▶ What needs to be done:
Format the records as a JSON list of strings, one string per line and no blank lines, beginning at the line that contains "This screenshot has" and ending after the line that contains "click(x=8, y=431)". Omit the pictures.
*** Raw records
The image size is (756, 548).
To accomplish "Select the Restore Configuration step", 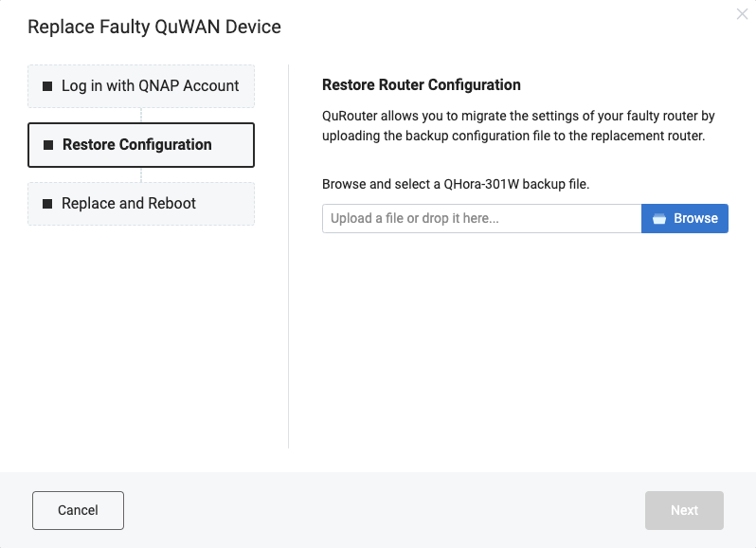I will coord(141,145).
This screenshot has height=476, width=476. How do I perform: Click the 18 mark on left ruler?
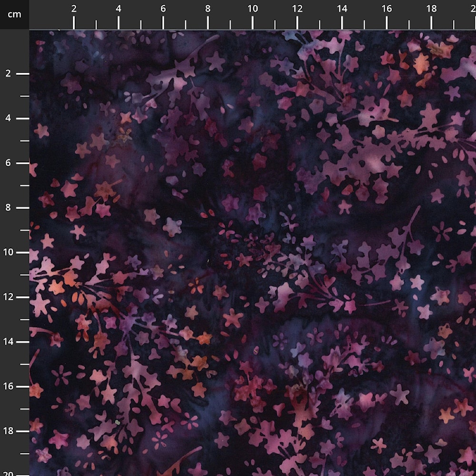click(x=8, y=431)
******
*** Raw records
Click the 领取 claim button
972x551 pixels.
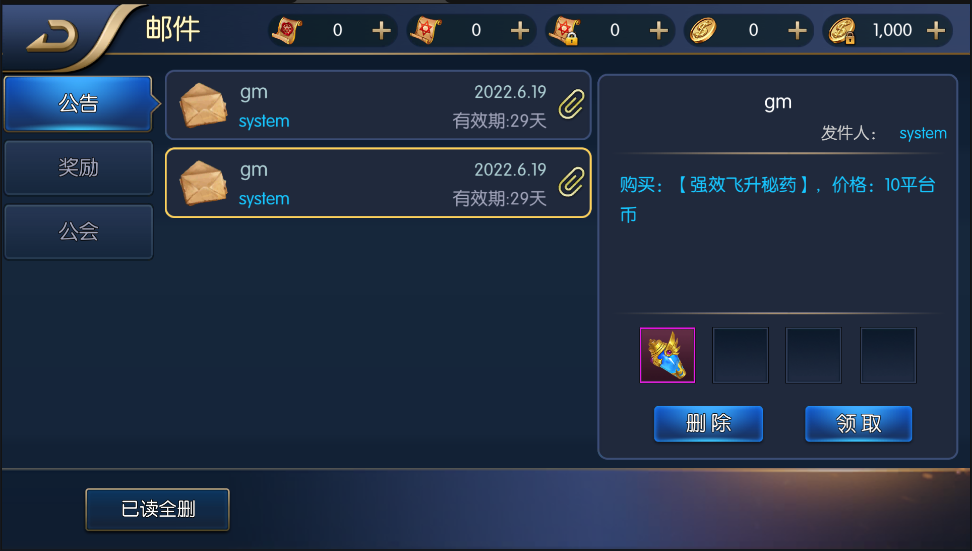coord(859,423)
******
*** Raw records
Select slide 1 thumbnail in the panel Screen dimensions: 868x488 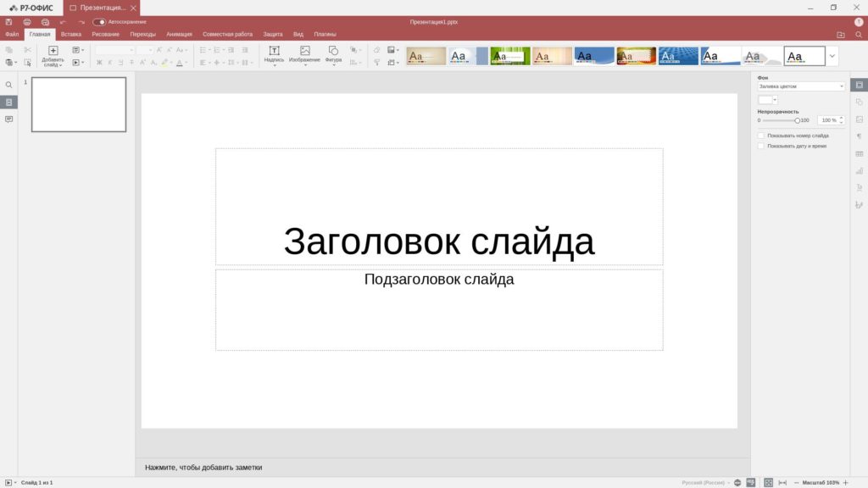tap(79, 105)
******
▶ Result:
[
  "This screenshot has height=476, width=476. How do I perform: Click the 18 mark on left ruler?",
  "click(x=8, y=431)"
]